┏━━
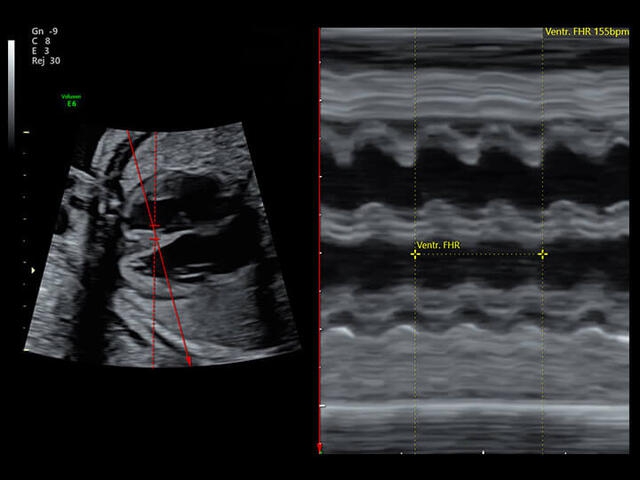Click the Gn -9 gain parameter
The height and width of the screenshot is (480, 640).
click(x=46, y=31)
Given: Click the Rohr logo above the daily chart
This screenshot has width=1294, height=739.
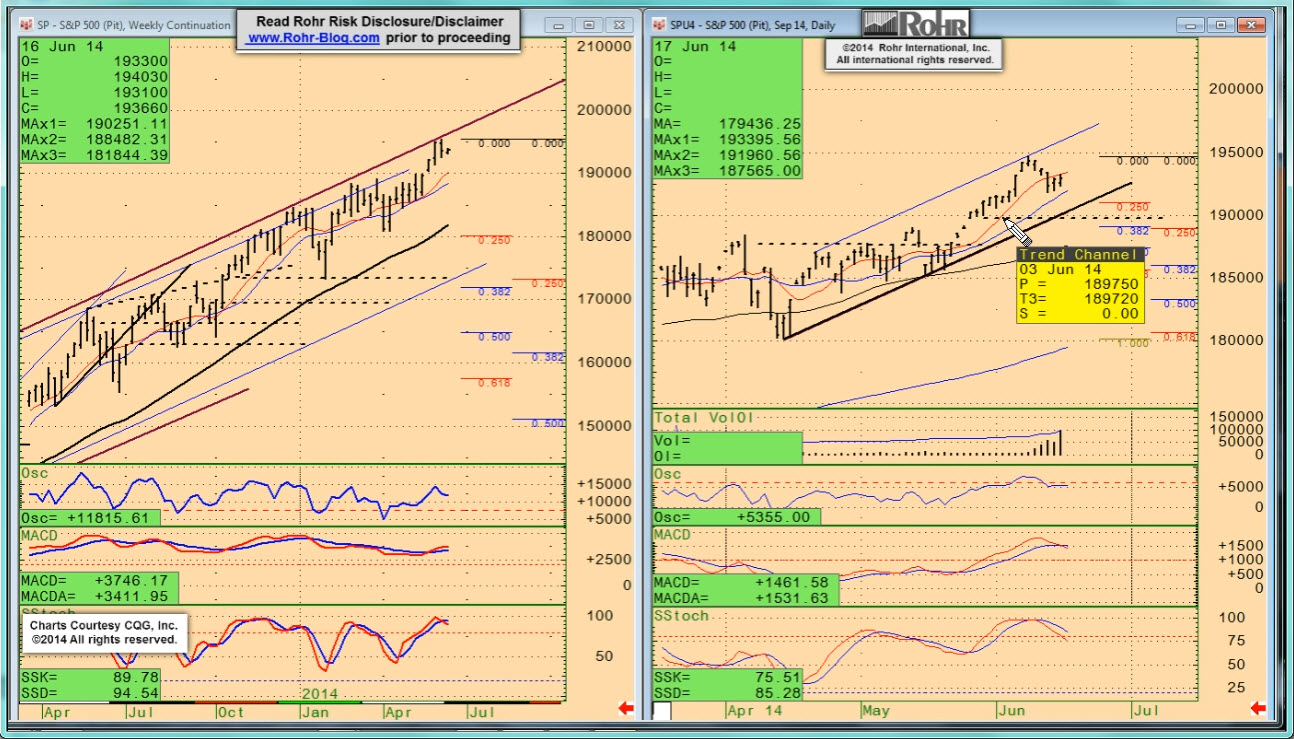Looking at the screenshot, I should (x=915, y=24).
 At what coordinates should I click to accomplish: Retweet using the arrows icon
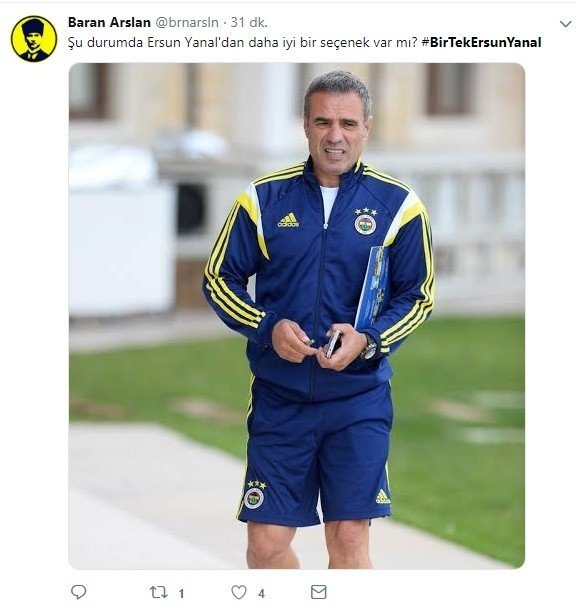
┗━━
Lines before the one containing "Given: Click the" are not wanted; repeat that line and the rest of the listing exactly, leaving out pictures.

RESULT BELOW:
Given: Click the Rohr logo above the daily chart
This screenshot has width=1294, height=739.
Looking at the screenshot, I should (x=915, y=24).
 At what coordinates should I click to accomplish: Retweet using the arrows icon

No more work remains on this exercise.